Politicians are also keen to facilitate the participation of retail investors in the stock offerings: Deliveroo sold 50 million pounds (59 million euros) worth of shares to 70,000 customers who signed up via its smartphone app.

Although the government has yet to formally change its rules, it viewed Deliveroo’s decision to list in London as a first endorsement of the reform. Finance Minister Rishi Sunak called the news “fantastic” earlier this month.

The Deliveroo debacle should curb the deregulatory momentum. Institutional investors who rejected the offer, such as Aviva and Aberdeen Standard Investments, now have more arguments to keep companies with supervoted stocks off benchmarks like the FTSE 100.

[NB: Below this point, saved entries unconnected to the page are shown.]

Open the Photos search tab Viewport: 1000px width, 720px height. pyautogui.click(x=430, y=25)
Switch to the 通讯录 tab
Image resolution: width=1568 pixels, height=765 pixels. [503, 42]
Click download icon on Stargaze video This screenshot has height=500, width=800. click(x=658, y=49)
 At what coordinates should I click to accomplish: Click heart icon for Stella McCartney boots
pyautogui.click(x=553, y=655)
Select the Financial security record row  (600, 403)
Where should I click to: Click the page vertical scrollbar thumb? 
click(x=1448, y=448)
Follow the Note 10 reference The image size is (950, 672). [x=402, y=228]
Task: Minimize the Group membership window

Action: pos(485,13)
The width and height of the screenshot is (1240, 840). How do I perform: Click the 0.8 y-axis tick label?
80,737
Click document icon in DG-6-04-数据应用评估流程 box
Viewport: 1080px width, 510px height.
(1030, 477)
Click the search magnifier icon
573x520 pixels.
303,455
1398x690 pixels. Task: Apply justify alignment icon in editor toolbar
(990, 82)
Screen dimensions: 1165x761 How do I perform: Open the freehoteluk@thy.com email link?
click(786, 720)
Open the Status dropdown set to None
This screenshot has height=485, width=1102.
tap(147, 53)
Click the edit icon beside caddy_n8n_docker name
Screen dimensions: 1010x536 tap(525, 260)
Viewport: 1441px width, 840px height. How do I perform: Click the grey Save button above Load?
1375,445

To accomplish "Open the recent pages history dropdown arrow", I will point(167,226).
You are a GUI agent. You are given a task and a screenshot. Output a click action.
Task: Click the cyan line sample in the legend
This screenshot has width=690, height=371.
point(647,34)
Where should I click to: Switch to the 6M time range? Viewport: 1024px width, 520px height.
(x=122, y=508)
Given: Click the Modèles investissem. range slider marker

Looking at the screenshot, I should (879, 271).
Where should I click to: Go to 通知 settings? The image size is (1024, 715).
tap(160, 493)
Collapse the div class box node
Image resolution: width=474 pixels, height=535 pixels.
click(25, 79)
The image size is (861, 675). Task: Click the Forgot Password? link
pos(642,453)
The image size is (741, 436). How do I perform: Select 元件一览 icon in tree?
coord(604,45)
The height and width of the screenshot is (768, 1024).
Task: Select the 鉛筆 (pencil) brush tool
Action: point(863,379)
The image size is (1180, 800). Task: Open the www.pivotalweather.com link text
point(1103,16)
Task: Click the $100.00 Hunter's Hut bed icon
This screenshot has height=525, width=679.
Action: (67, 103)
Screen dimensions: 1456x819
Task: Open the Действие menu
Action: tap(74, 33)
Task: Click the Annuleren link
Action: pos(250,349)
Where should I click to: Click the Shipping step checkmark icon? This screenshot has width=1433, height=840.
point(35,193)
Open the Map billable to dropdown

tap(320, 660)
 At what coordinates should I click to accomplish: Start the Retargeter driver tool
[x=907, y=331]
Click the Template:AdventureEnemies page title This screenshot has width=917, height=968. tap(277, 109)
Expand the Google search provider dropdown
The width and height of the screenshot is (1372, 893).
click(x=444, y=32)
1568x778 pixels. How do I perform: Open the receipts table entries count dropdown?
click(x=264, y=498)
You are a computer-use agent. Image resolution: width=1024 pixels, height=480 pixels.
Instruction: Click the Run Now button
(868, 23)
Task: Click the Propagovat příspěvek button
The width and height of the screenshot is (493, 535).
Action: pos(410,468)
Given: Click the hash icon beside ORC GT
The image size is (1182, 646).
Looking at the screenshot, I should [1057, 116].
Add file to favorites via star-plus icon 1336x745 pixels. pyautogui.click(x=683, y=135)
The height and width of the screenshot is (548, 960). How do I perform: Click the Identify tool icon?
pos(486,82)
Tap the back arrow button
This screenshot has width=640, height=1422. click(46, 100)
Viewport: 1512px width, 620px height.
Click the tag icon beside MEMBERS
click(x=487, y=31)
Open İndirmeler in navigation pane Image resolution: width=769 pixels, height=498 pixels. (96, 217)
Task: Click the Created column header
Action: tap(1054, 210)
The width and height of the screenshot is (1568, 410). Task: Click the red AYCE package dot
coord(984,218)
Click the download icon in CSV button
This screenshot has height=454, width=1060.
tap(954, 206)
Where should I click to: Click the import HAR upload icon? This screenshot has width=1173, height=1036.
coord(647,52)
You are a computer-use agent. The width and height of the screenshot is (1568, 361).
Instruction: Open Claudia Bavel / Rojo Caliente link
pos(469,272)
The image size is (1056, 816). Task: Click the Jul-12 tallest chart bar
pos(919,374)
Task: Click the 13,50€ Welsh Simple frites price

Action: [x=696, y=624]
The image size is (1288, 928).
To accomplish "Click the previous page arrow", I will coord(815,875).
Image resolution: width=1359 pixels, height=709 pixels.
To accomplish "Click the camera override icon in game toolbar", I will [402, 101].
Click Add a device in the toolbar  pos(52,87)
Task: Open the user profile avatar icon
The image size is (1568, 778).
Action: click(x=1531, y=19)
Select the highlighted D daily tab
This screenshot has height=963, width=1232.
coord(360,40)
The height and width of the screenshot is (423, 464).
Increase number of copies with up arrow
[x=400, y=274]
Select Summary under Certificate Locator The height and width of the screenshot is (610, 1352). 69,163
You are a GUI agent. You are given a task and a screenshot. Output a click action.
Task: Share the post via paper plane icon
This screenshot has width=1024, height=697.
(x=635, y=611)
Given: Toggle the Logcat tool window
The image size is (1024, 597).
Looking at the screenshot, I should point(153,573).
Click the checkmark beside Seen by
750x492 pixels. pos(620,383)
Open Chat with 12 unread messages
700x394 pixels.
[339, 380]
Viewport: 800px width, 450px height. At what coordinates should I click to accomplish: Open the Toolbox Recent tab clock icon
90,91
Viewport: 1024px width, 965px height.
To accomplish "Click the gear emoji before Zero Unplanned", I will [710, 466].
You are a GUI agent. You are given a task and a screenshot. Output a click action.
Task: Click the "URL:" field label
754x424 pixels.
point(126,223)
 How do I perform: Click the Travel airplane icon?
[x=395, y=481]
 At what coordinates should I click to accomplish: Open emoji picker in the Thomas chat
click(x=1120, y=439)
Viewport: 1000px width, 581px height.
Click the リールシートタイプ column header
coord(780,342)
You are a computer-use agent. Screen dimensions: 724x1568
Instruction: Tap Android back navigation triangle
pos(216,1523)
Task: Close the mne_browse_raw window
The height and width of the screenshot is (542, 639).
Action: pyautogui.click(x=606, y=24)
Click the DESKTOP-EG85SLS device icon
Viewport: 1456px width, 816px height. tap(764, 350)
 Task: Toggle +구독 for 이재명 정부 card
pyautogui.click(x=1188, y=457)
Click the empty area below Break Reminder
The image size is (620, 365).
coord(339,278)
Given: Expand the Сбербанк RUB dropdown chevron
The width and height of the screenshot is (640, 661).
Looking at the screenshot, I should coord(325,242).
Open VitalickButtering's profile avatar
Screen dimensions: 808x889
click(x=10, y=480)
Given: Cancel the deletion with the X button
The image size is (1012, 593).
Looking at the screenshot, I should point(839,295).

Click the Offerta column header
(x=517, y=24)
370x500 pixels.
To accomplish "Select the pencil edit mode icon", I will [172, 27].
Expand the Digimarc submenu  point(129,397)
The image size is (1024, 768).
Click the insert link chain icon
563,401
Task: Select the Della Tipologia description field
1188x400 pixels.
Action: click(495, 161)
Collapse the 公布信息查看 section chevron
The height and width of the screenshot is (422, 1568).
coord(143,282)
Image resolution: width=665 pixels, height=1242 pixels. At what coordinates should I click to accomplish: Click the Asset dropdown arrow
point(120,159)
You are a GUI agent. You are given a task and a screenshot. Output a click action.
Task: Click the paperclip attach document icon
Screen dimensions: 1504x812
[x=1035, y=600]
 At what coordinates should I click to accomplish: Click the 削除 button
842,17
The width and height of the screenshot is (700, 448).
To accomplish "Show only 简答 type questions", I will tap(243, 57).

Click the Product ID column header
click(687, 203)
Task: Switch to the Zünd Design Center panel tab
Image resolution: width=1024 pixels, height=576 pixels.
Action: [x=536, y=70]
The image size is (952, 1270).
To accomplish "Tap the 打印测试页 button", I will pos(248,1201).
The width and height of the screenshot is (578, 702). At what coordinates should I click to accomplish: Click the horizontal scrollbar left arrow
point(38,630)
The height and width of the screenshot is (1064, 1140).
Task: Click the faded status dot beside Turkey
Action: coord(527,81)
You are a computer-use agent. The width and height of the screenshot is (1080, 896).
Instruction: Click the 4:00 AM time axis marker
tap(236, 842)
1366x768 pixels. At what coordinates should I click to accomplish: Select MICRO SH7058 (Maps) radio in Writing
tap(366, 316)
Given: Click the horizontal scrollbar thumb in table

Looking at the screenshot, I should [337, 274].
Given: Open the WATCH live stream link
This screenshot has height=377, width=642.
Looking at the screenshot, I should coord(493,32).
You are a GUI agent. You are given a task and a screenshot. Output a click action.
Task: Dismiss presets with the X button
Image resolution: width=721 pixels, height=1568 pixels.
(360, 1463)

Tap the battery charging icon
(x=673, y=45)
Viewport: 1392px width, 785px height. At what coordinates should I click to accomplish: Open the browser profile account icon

Politicians will presumably rethink whether to encourage retail investors to invest their savings in risky stocks. Meanwhile, plans to facilitate the IPO of Special Purpose Acquisitions Companies (SPACs) in London will also face increased scrutiny.

A probably more cautious approach to deregulation may force other startups like Wise, the payments company, to rethink their listing plans. It can also get more British companies to follow Cazoo, the online car dealer that this week filed a merger with a US-listed SPAC.
But it was always a mistake to hastily rewrite the trading rules in the midst of a stock market boom. In the long run, Deliveroo may have done investors a favor.